サブスクで考える選ばない消費

私たちが「出会い」を求めている証左は、他にもいろいろあります。サブスクサービスの広がりも、その一つではないでしょうか。サブスクの魅力は、買って所有するのではなく、定額で多様な商品やサービスを試せるところにあります。

たとえば、1万円を払って一つの物を購入する場合、出会いは一回きりです。けれど同じ1万円をサブスクに使えば、複数の異なる商品や体験に触れることができる。出会いの回数は単純に増え、それだけ意外性や楽しみが広がります。

以前、経済番組のディレクターから、サブスクをテーマにした取材の話を聞いたことがあります。その中で特に印象的だったジャンルをいくつか紹介してみたいと思います。

まず分かりやすい例が、文房具のサブスクです。文房具専門店を運営する「カネゲン」では、毎月およそ3000円の定額で、「日常で使えるベーシックだけれど〝おしゃれ〟で〝上質〟な文房具」をテーマに、ペンやホチキス、付箋や封筒などを届けてくれます。「仕事や勉強がはかどる」「いつもの事務仕事が少しだけ華やいだ気分になる」といった声が寄せられており、届くまで中身が分からないぶん、小さなガチャのような楽しさもあるようです。

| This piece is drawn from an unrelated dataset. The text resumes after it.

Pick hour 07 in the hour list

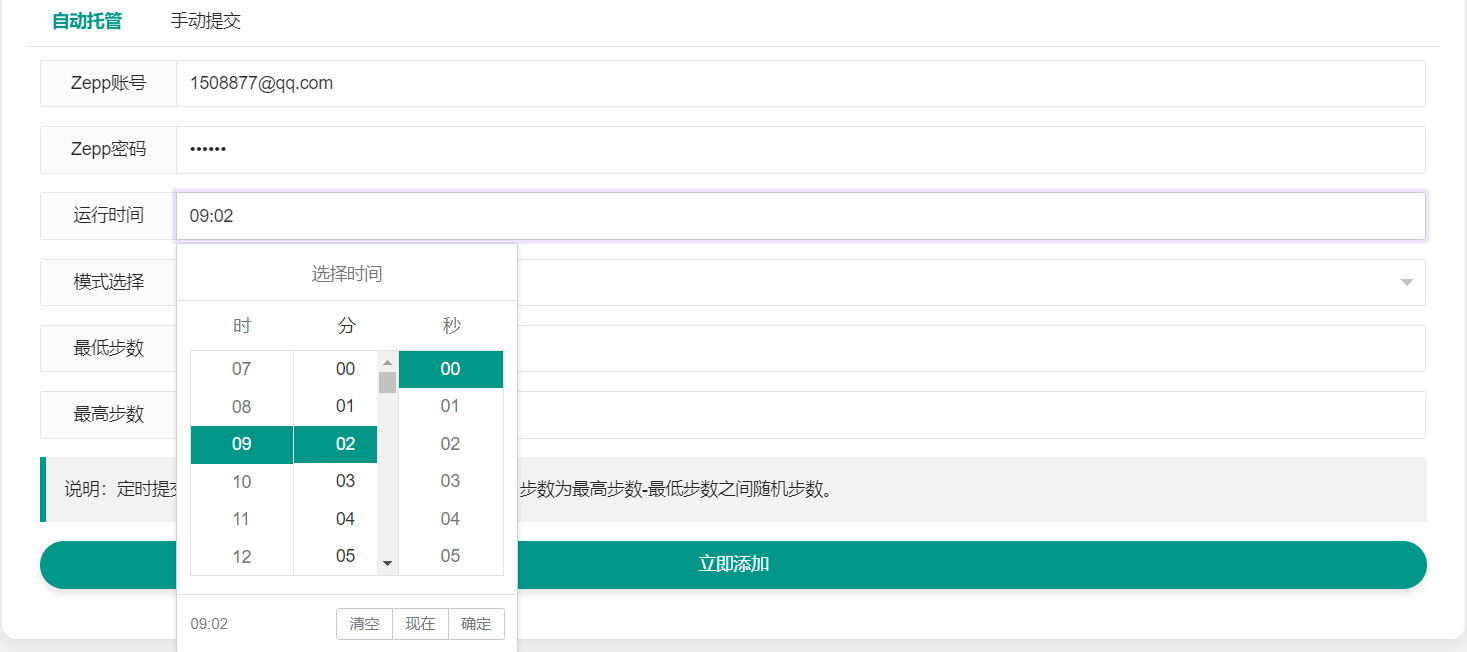[242, 369]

次に家電のサブスクが挙げられます。「高級家電をひとまず試してみたい」というニーズを捉えたサービスで、たとえば「Rentio」では炊飯器やプロジェクター、美容家電などを一定期間レンタルできます。

2025年7月にレンティオ株式会社が公表した情報によれば、すでに月間15万人以上が同サービスを利用しているそうです*1。定価16万円ほどする炊飯ジャーを、月額4500円ほどで試せるのはかなりお得感があります。

このサービスの特徴は、家電メーカーの協力を得ていることです。メーカーは本来、購入してもらう方が利益につながりますが、レンタル期間を経て、試した上で買うという選択肢を用意することで、お試しのハードルを下げています。

「ルンバ」で知られるロボット掃除機もラインナップに加わっていて、4万円ほどの機種を月額1000円以下で使えます。これを選ばない消費といえるのか、と感じる方もいるかもしれませんが、これもまた「買って持つ」から「借りて使う」へと移行する中で、「自分で選ばなければ」という意識が薄れ、「人が選んだモノで構わない」と考えるようになる変化と同じ流れにあるといえます。ここに自分が買うのだから自分で選ぶ、という意思はありません。

ルンバ 写真/Shutterstock
ルンバ 写真/Shutterstock

ブランド服のサブスクも、ここ数年でぐっと存在感を増してきました。たとえば大丸松坂屋が展開する「アナザーアドレス」は2021年に始まったサービスですが、2025年末時点で会員数が37万人に達しています*2。Traditional WeatherwearやCOACH、MSGM、JILL STUARTなど、海外の有名ブランドもそろっていて、さまざまな服と出会えることが人気の理由の一つになっています。

これも家電のサブスクと同じロジックで、所有という枠組みを超えたところに消費意欲が生まれているのだと思います。このサービスはクリーニングが行き届いていて、新品同様の状態で届くのも特徴です。

気に入った服を何度もレンタルする人もいるそうです。「それならいっそ買ったらいいのでは?」と思うかもしれませんが、所有にこだわらず、手軽にいろいろ試してみたいというニーズの方が勝っているのでしょう。

そして、ホテルのサブスクも注目を集めています。東急は定額宿泊サービスの「ツギツギ」というプランを展開し、全国の提携ホテルに好きなだけ滞在できる仕組みを用意しています。

こうして見ていくと、サブスクは単なる便利さ以上に、予期しないモノや体験との出会いを生む仕組みとしても機能しているのだと思います。